İsrail Hükümeti'nin yaptığı saldırının peşi tabiî ki bırakılmamalıdır. devletlerarası hukuk neyi gerektiriyorsa o yapılmalıdır.
Ama, şu soru hep gündemde olacaktır: "Siyasi iktidar Türk bandıralı geminin Gazze'ye yardım ulaştırması için İsrail Hükümeti ile neden temasa geçmemiştir? Üstelik neticesi biline biline . Tam da referandum öncesi böyle bir durum ortaya çıkmıştır.
Fakat görülmektedir ki, tam da referandum öncesine gelen bu olay siyasi iktidarın bir iç siyaset manivelası da olacaktır. Tabii ki bağlantısı yoktur ama, gündem uzun zaman oraya çekilecektir.
6- İSRAİL- FİLİSTİN...
Bölgede sükunun yerleşmesi için İsrail- Filistin sorununun çözümü şarttır, vazgeçilmezdir. İsrail hükümetlerinin de yaptığı hatalar, saldırganlıklara herkes mutabık olduğu gibi İsrail'i bölgede yaygınlaştırmaktadır.

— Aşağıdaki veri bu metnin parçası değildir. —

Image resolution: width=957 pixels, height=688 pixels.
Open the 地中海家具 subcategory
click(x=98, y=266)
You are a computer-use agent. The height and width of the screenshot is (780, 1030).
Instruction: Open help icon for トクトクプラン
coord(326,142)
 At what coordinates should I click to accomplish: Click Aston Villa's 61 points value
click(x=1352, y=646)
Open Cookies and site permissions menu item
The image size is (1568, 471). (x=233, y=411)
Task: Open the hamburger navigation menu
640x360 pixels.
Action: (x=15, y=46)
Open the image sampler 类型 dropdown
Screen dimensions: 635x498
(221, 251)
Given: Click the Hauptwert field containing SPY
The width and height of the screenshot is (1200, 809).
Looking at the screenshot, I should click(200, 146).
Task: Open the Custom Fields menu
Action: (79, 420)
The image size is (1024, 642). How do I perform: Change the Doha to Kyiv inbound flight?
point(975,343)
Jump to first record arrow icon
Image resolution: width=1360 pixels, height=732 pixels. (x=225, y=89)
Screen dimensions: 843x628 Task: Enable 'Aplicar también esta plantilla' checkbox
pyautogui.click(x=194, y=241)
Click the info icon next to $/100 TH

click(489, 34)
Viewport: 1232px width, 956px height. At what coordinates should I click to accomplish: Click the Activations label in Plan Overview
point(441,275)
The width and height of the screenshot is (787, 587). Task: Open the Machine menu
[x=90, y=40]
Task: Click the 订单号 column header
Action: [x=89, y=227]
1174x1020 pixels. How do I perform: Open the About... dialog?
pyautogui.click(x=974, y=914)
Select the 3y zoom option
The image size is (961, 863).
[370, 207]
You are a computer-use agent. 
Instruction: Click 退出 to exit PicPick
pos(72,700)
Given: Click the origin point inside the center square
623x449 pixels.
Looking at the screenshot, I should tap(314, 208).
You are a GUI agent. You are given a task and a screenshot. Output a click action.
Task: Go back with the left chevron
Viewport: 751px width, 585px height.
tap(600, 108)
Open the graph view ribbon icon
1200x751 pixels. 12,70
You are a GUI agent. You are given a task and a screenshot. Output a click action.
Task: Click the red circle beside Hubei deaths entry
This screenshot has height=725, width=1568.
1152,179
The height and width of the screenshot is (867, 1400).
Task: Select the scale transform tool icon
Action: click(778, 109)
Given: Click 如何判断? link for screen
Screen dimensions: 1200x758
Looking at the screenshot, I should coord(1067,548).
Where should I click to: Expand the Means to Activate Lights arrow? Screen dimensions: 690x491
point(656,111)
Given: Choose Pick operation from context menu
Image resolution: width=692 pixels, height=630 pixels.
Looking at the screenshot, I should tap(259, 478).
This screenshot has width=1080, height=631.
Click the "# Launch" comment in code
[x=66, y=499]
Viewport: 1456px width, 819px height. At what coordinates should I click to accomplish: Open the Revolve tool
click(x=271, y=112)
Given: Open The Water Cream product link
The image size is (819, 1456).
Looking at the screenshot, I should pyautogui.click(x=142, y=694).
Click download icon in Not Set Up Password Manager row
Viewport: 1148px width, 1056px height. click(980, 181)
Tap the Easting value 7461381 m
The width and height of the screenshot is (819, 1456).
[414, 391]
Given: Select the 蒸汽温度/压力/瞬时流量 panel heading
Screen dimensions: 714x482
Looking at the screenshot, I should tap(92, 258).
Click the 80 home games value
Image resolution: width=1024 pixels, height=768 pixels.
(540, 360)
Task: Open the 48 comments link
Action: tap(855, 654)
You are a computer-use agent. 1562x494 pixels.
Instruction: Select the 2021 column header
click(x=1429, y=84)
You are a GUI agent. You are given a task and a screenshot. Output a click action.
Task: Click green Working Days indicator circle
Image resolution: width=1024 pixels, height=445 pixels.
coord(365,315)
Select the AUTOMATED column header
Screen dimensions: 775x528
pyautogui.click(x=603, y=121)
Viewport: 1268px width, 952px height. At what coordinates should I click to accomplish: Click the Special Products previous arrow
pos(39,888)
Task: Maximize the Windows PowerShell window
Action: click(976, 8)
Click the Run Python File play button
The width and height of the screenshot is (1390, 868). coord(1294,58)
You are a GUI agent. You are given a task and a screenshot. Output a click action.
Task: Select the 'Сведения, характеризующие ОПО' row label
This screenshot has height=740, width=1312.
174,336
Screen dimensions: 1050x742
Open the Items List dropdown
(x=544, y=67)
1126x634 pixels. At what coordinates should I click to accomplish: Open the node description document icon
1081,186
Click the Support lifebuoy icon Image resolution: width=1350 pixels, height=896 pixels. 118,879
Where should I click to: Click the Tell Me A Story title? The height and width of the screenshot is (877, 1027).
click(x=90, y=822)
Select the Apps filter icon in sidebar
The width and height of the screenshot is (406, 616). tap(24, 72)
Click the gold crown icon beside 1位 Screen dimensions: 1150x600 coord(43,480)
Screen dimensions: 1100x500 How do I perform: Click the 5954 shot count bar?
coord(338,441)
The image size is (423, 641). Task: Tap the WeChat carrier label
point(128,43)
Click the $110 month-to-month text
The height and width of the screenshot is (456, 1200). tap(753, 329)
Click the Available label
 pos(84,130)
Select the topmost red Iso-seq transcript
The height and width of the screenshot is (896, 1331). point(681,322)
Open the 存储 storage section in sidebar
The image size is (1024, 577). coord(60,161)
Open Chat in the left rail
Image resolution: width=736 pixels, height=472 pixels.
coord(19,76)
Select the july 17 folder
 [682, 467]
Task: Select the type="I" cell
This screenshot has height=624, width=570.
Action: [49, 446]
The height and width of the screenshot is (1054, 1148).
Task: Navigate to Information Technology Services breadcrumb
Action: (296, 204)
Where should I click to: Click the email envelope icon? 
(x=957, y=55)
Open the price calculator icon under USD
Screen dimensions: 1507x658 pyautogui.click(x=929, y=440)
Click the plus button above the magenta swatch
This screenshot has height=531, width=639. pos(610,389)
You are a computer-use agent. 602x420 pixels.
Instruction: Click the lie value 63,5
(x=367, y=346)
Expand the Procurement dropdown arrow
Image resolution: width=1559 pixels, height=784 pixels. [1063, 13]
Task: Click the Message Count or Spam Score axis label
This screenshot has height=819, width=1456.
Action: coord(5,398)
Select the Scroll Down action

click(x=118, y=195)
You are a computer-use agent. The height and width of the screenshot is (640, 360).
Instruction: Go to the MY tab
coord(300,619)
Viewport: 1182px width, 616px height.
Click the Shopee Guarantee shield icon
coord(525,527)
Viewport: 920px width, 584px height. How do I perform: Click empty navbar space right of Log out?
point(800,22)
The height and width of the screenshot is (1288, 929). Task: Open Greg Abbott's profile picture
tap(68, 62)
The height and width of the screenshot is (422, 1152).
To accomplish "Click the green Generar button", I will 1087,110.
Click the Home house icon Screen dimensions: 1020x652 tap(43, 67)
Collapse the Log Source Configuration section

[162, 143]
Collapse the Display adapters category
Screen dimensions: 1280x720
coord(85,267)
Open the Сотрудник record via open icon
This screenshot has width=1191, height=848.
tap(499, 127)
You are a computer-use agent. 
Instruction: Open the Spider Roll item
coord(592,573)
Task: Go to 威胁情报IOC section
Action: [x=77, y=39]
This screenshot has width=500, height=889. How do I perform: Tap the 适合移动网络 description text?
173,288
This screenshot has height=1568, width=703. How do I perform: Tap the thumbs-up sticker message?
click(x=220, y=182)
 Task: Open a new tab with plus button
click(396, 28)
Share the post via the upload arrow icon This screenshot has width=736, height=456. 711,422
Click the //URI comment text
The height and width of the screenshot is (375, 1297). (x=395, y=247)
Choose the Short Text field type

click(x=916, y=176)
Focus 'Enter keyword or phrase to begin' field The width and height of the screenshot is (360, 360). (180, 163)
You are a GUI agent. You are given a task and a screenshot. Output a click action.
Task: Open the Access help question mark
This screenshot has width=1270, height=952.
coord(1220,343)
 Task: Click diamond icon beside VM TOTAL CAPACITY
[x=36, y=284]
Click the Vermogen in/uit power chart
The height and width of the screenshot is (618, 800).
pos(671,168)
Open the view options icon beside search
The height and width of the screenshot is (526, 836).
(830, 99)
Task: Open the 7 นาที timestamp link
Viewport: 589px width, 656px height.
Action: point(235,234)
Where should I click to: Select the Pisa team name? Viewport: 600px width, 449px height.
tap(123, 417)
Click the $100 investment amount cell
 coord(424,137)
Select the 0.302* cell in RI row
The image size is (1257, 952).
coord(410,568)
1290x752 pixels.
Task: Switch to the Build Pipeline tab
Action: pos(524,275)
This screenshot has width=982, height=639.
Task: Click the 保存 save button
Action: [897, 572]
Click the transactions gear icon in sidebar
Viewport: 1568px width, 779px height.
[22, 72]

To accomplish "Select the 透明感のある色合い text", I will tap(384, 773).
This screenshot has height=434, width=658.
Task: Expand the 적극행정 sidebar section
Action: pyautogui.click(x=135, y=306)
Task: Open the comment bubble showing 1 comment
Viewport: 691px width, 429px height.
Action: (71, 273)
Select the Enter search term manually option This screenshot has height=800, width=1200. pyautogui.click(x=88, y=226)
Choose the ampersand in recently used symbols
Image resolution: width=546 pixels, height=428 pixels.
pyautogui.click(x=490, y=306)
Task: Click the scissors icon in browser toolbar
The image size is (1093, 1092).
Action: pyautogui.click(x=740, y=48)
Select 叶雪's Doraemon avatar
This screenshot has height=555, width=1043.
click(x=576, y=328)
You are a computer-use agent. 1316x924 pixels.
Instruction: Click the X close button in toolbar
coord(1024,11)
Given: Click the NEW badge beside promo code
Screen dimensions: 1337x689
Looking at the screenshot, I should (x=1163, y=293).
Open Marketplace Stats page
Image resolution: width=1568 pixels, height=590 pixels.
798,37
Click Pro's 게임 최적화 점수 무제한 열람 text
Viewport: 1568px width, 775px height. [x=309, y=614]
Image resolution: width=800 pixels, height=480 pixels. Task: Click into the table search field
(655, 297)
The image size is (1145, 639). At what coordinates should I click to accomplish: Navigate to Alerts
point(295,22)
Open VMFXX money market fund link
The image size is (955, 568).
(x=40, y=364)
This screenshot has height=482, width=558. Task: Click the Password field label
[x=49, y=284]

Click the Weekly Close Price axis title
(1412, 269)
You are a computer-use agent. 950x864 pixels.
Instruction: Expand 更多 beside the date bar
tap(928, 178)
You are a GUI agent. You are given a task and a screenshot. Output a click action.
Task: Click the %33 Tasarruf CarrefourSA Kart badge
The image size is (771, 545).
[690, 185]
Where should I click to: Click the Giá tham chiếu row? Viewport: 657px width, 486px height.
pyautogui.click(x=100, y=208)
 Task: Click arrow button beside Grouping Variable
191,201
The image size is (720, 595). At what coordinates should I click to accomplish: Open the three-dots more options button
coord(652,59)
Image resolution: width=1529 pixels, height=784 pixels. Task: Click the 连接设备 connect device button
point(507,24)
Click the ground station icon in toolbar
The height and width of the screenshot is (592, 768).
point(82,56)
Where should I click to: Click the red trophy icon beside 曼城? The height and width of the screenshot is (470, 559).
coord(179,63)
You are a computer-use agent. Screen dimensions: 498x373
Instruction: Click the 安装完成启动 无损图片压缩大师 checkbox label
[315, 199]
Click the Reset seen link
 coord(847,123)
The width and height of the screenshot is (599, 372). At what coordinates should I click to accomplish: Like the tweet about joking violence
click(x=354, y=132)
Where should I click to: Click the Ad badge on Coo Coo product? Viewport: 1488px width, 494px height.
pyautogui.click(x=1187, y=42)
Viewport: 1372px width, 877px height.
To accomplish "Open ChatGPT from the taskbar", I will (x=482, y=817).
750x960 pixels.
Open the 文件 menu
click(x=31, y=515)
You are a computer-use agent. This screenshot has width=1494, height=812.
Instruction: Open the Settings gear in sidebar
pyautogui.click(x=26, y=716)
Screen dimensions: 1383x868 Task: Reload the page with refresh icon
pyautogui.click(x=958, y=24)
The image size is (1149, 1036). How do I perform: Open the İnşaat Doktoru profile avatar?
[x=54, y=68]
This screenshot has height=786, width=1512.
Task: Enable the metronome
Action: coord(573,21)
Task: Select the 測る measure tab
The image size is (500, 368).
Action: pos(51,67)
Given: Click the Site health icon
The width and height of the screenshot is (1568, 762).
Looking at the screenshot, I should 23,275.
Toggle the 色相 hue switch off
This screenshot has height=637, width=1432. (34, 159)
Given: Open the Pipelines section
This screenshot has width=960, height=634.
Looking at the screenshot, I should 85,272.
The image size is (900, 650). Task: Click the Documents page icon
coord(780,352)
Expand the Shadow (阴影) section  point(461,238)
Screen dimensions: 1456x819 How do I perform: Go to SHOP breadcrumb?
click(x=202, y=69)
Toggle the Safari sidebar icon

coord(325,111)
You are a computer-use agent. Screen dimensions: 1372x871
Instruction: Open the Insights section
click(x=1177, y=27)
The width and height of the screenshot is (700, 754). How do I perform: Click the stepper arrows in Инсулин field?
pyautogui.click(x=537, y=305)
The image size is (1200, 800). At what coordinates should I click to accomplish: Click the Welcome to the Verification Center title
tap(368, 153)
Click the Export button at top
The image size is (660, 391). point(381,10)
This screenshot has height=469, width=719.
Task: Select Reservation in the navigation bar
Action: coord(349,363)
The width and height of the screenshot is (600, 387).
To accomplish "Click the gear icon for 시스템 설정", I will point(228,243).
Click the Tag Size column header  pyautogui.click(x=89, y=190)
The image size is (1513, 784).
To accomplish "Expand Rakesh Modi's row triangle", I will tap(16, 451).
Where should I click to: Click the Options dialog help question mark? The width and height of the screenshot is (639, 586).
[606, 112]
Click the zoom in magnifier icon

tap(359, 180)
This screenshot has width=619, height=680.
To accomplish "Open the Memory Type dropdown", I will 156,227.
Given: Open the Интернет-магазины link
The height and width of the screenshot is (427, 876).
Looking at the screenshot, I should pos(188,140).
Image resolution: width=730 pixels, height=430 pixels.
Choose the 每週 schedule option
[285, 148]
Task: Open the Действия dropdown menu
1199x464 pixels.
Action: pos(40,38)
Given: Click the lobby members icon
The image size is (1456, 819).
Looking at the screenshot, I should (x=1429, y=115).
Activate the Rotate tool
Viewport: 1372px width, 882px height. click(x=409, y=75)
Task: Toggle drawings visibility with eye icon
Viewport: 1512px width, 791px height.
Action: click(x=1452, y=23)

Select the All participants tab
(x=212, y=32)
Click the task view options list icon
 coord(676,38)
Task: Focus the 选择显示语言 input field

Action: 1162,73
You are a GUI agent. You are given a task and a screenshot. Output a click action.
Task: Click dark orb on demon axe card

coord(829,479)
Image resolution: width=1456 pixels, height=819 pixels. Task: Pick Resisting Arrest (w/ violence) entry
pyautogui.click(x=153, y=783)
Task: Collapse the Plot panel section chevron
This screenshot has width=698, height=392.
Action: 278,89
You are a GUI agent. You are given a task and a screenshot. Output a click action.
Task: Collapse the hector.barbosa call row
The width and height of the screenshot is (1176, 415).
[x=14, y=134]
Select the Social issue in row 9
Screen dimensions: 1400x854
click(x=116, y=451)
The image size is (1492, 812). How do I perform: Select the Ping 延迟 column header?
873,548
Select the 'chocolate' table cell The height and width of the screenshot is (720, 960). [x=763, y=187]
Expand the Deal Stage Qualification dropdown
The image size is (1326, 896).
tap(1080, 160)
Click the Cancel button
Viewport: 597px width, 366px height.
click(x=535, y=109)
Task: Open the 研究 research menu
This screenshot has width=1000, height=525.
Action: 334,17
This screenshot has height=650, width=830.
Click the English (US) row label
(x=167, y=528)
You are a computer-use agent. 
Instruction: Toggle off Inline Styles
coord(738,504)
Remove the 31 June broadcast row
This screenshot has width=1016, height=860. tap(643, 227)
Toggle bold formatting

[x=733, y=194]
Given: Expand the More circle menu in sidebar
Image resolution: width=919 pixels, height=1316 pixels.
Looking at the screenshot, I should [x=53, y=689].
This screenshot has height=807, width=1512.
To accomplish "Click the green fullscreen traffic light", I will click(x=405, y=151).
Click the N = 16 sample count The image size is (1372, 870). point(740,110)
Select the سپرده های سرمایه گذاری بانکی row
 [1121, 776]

Başta ABD olmak üzere çeşitli devletler son saldırıya tepkilerini açıklamışlardır. Ancak bu tepkiler olayın sıcaklığı geçtikten sonra devam edecek midir, etmeyecek midir? Bunu zaman gösterecektir.
7- YA KARABAĞ NE OLUYOR?
Şimdi şu soruyu da sormak zamanıdır: Kardeş Azerbaycan topraklarının bir bölümü Karabağ, Ermenistan işgali altındadır. Milyonlarca insan kendi Vatan topraklarından Ermenistan terör ile kovulmuştur. Evet insanlık, öteki devletler bu duruma karşı neden sessizdirler? Filistinlilerin yaşadıklarının bir bölümü ile benzerini kardeşimiz Karabağ Türkleri yaşamaktadırlar. Filistin halkına yardımcı olmak şarttır. İsrail hükümetlerine tepkiler de olmalıdır. Ama, ya Karabağ ve Ermenistan siyaseti nerede kalmıştır?
Karabağ işgal altındayken siyasi iktidarın tarihi hatalı Ermenistan açılımı nedir? O açılımda tarihi bir hata ile Obama talebi yerine getirilmiştir.
8- BU SIRADA YENİ GÖZALTI...
İsrail Hükümeti'nin insanlık dışı saldırısı gündemi "haklı olarak" işgal ederken, Silivri İddianamelerine dayalı yeni gözaltılar olmuştur. Siyasetten çıkmış bulunan ve siyasette iken izlediğimiz Adalet eski bakanlarından Seyfi Oktay gözaltına alınmıştır. Onunla beraber başka gözaltılar da yapılmıştır.
Oktay'ı siyaset döneminde izlemişizdir. Tutarlı bir siyasetçi olmuştu. Gözaltına alındığı sırada tepkiler görülmüştür.
9- YA KAHIR EKSERİYET?...
İsrail Hükümetinin saldırgan tutumunu onaylamak mümkün değildir. Meslektaşımız Hürriyet Gazetesi yazarı Özkök bununla ilgili bazı sorular sormaktadır. Bunların içinde haklı olanlar da vardır. İsrail hükümeti yaptığının cezasını ödemelidir.O ayrı. Ama Türkiye'nin nüfusunun kahir ekseriyeti yedi şiddetinde deprem yemiş gibi ağır bir iktisadi bunalım altında yaşamaktadır.
Siyasi iktidar şimdi bu son İsrail hükümeti saldırısı ile gündemi teke indirmeye çalışacaktır. Evet İsrail Hükümeti gereken dersi almalıdır. Ama şimdi tek gündemde başka liderlik manşetleri de görülecektir.
10- BAŞKA BAHARA KALAN...
İsrail Hükümeti saldırısı gereken cevabı almalıdır. Türkiye etkinliğini göstermelidir. Tamam ama, Türkiye'nin ağır iktisadi sorunları ve emperyalizmin tetikçisinin döktüğü kanların hesabı başka baharlara mı kalacaktır?
Siyasi iktidarlar bütün sorunların sorumlusudurlar. Tek gündemli olamazlar. Gündemi teke indirmek isteseler bile.
Türkiye ve siyasi iktidar ağır gündemlerini başka baharlara bırakamaz. Fakat siyasi iktidar Türkiye'nin ağır gündemlerinin üzerinde yeni şallar da aramaktadır.